Por Letícia Martins, jornalista com foco em saúde
Ter um filho biológico é o sonho de muitas mulheres, inclusive daquelas que formam casais homoafetivos. Graças aos avanços da medicina, esse desejo tem se tornado realidade por meio de técnicas seguras de reprodução assistida.
“É fundamental que os casais homoafetivos saibam que existem caminhos possíveis e respaldados pela medicina. O melhor ponto de partida é procurar um centro especializado em reprodução assistida devidamente regulamentado pela Agência Nacional de Vigilância Sanitária (Anvisa) para receber todas as orientações”, afirma a ginecologista obstetra Dra. Paula Andrea de Albuquerque Salles Navarro, especialista em Reprodução Humana Assistida e membro da Comissão Nacional Especializada (CNE) em Reprodução Assistida da Febrasgo.
Entre os principais tratamentos para a fertilidade estão a inseminação intrauterina com sêmen doado, a fertilização in vitro (FIV) e o método de Recepção de Óvulo da Parceira (ROPA).
Apesar dos avanços, nenhum desses procedimentos está disponível no Sistema Único de Saúde (SUS). “Hoje, cerca de 95% das técnicas de reprodução assistida são realizadas em clínicas privadas. Temos apenas dez centros públicos no país, cada um com critérios próprios de elegibilidade”, expõe a médica.

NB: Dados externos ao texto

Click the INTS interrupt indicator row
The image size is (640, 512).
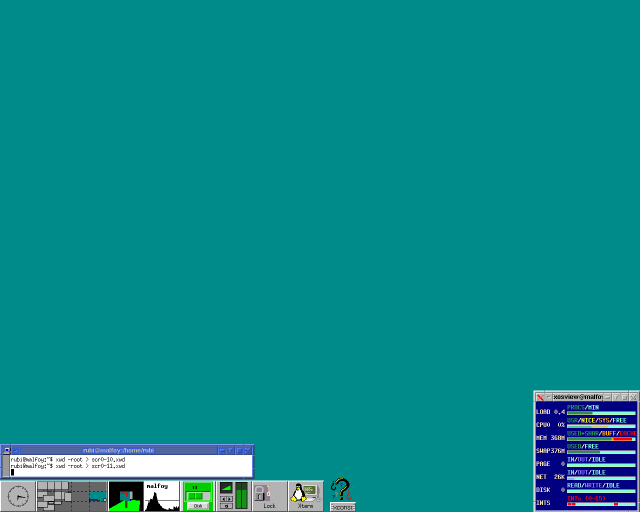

Como é o processo de reprodução assistida
No caso de mulheres lésbicas, uma das possibilidades é a inseminação intrauterina com sêmen de doador, que consiste em estimular a ovulação da parceira que irá gestar e introduzir o sêmen doado no útero, em um momento próximo à ovulação. A taxa de sucesso gira entre 10% e 15% por tentativa.
Outra possibilidade é a fertilização in vitro, em que os óvulos são coletados em laboratório e fecundados com o sêmen doado. Os embriões formados podem ser transferidos para o útero da própria doadora ou da parceira – nesse caso, o procedimento recebe o nome de ROPA, método que permite a participação biológica das duas mulheres. É chamada também de maternidade compartilhada.
Se nenhuma das parceiras puder fornecer óvulos, há ainda a opção de recorrer a bancos de óvulos anônimos ou à doação por parentes de até quarto grau. Caso o casal não tenha uma parente de até quarto grau disponível para a doação, é possível recorrer a uma doadora sem vínculo familiar. Nessa situação, o casal deve submeter o pedido ao Conselho Regional de Medicina (CRM) e obter autorização formal para seguir com o procedimento.
Já para realizar a inseminação, é necessário que a mulher passe por exames para avaliar as condições do útero e das trompas. E como o Brasil não possui bancos públicos de óvulos e sêmen, a maioria das famílias recorre a clínicas privadas.
Cessão temporária do útero
Outra possibilidade para casais que não podem gestar é a cessão temporária de útero – quando uma mulher se dispõe a engravidar utilizando um embrião de outro casal. Pela norma do Conselho Federal de Medicina (Resolução 3.220/2022), esse recurso é indicado quando há ausência de útero viável.
“Também é possível usar a técnica quando há uma contraindicação médica, como, por exemplo, uma doença em que a gestação levaria um perigo de vida”, explica a Dra. Paula, que é professora associada do Departamento de Ginecologia e Obstetrícia da Faculdade de Medicina da Universidade de São Paulo (USP) de Ribeirão Preto.
Durante a gestação, é possível providenciar toda a documentação para que essa criança já tenha o seu registro de nascimento em nome dos pais biológicos.
Existe também um protocolo para doadora temporária de útero. Ela deve ser parente de até quarto grau de um dos membros do casal. Além disso, precisa já ter um filho vivo e ser avaliada quanto às condições médicas e psicológicas para passar pelo tratamento.
No caso de não ter uma doadora da família, é possível escolher uma mulher sem vínculo sanguíneo, desde que preencha todos os requisitos para ceder temporariamente o útero. Antes do procedimento, contudo, é necessário fazer uma consulta ao CRM para aprovação da pessoa escolhida pelo casal.
A técnica de cessão de útero é usada também por casais homoafetivos masculinos que desejam ter filhos biológicos. Com informação de qualidade, apoio médico especializado e o devido respaldo ético, é possível transformar o sonho da maternidade ou da paternidade em uma jornada real e segura.